■ **Provided information**:
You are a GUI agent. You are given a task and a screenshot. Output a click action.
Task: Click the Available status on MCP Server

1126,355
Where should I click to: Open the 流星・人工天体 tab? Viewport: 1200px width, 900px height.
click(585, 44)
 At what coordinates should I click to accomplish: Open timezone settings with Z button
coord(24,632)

...

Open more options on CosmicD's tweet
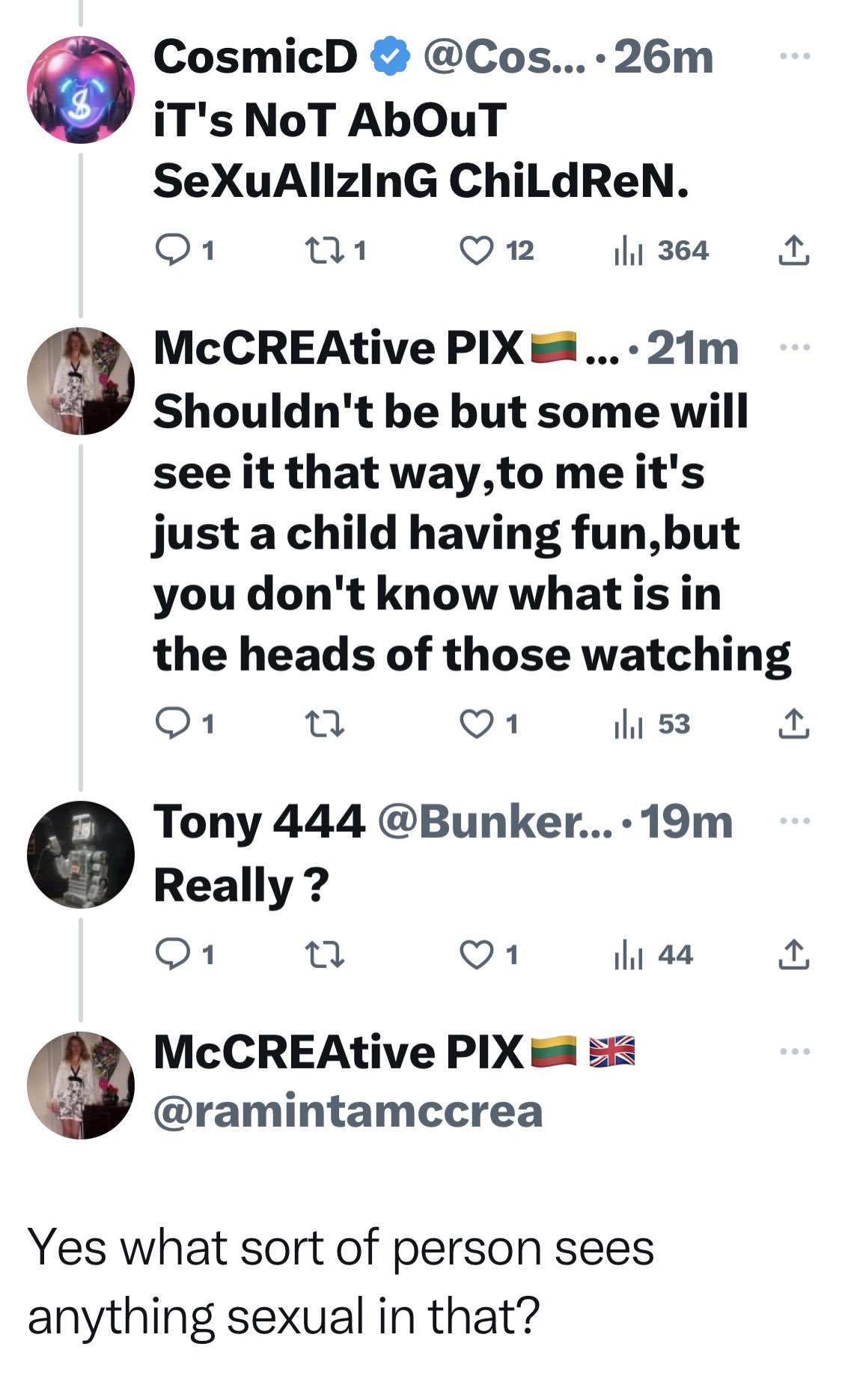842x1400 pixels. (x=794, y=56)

--

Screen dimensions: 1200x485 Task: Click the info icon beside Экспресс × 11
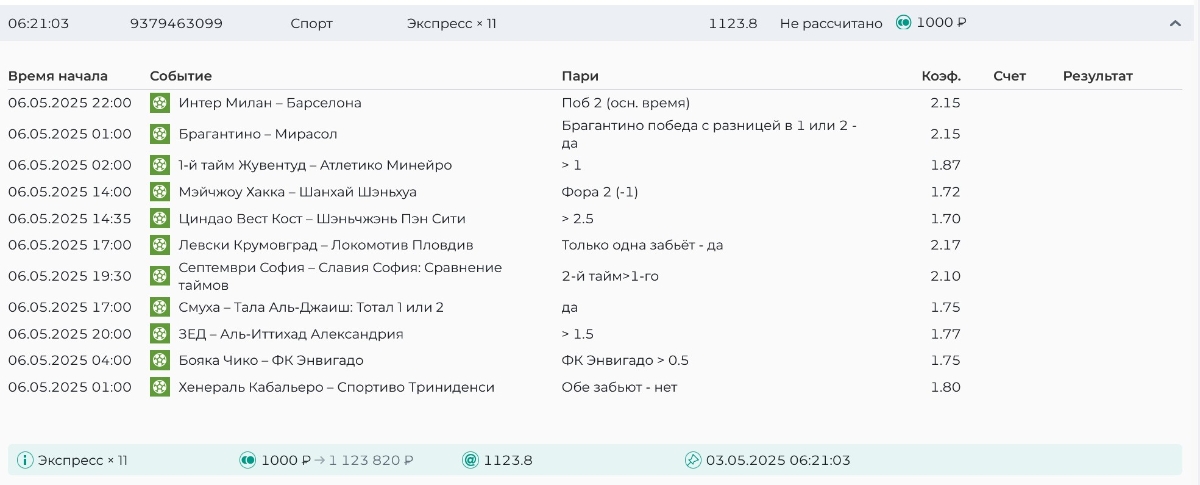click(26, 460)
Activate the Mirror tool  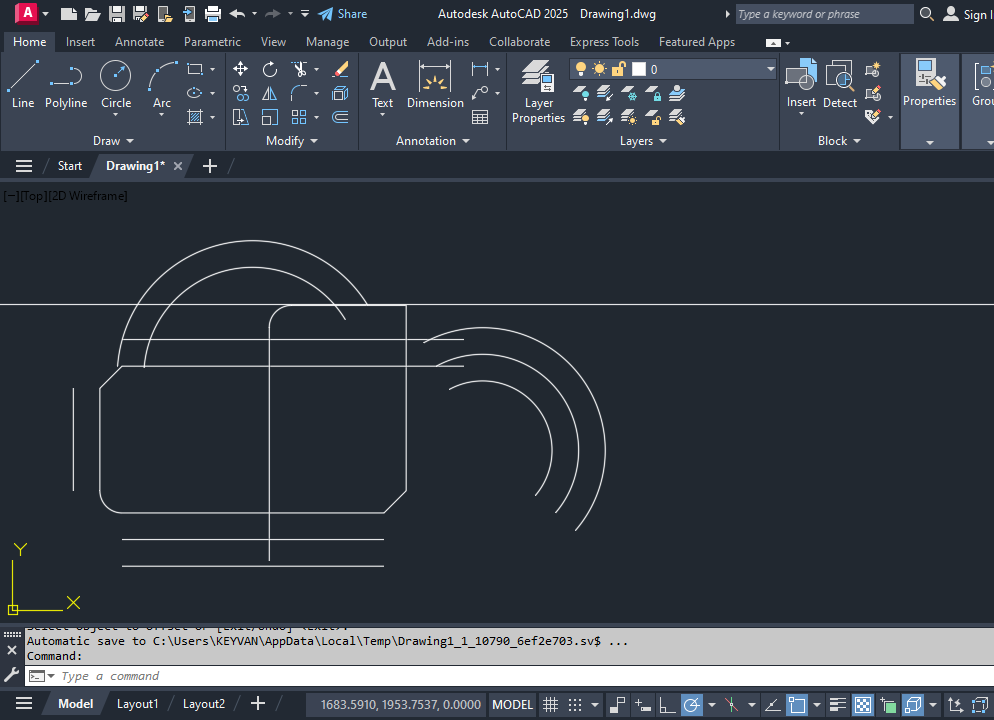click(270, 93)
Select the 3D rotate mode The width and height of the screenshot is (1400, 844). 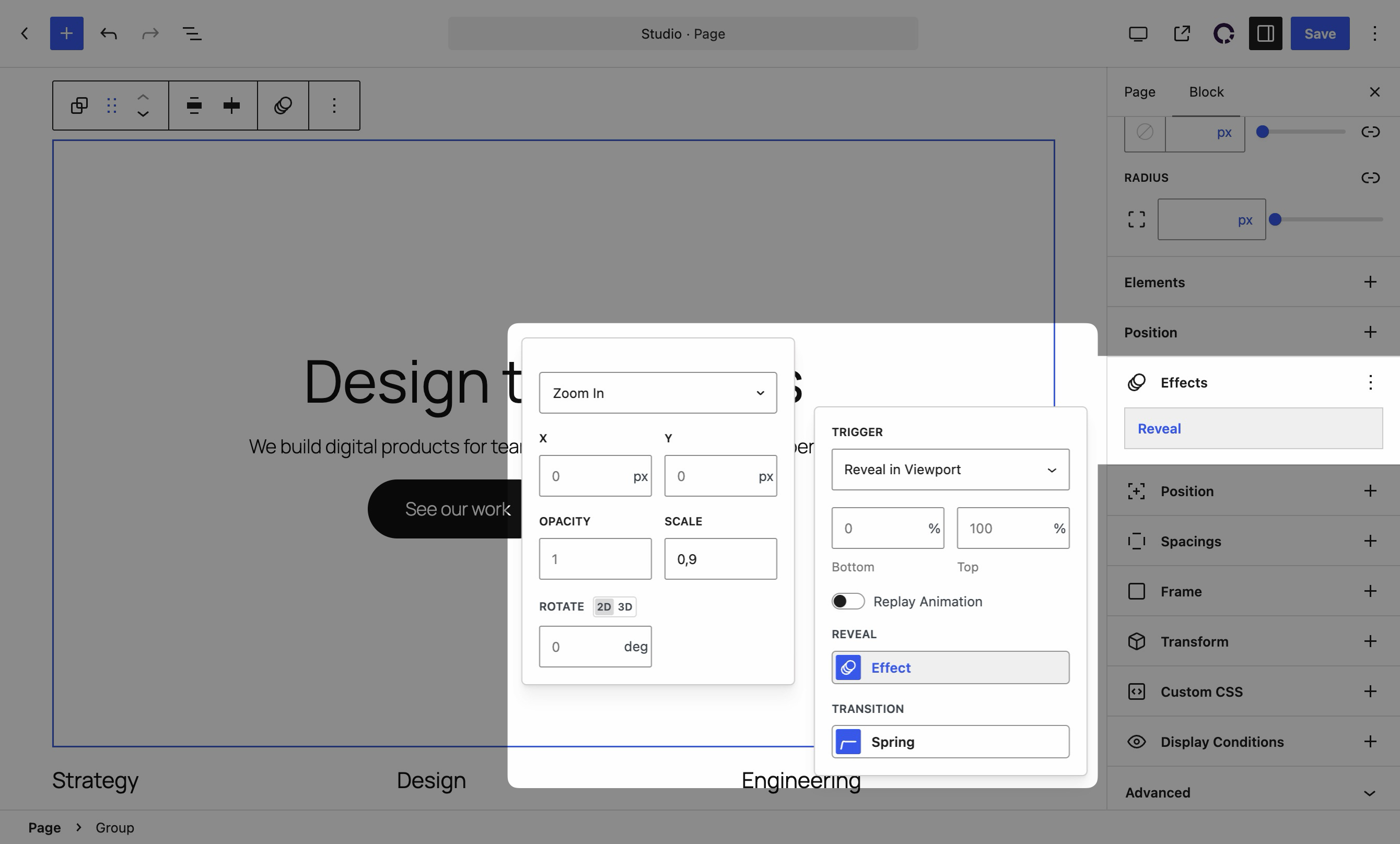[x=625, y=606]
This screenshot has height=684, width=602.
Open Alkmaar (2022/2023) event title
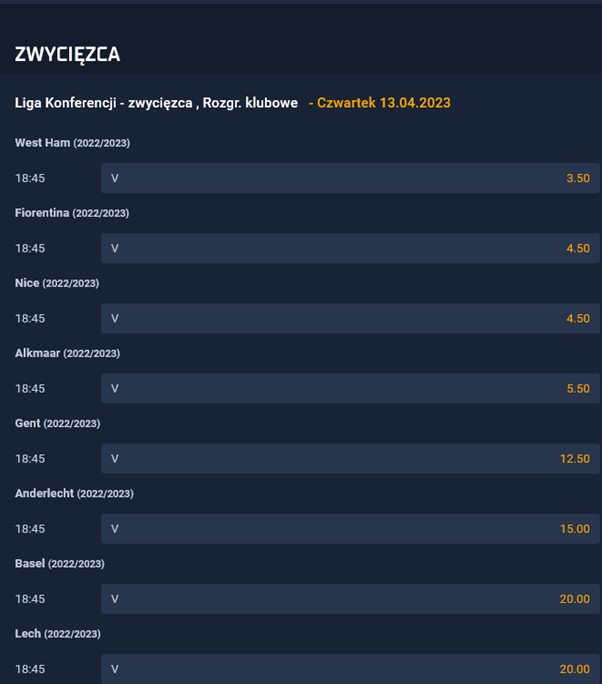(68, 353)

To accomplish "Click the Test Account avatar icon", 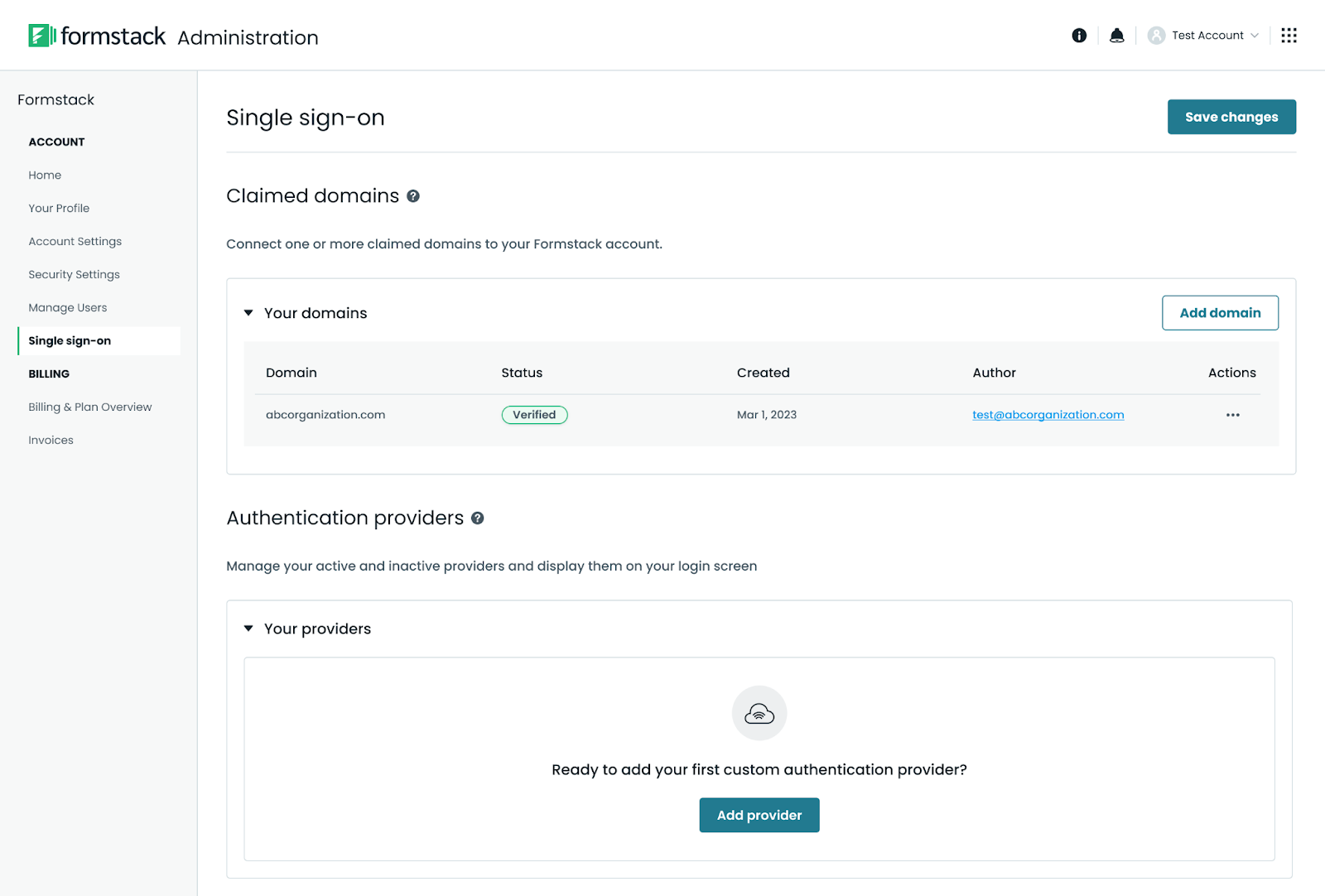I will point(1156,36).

■ **Your goal**:
Turn the stretch of rows above, from the line containing "You are a GUI" through the line containing "coord(24,632)", into a JSON list of strings with one string per line. Leave out blank lines.

■ **Task output**:
[
  "You are a GUI agent. You are given a task and a screenshot. Output a click action.",
  "Task: Click the Available status on MCP Server",
  "1126,355",
  "Where should I click to: Open the 流星・人工天体 tab? Viewport: 1200px width, 900px height.",
  "click(585, 44)",
  " At what coordinates should I click to accomplish: Open timezone settings with Z button",
  "coord(24,632)"
]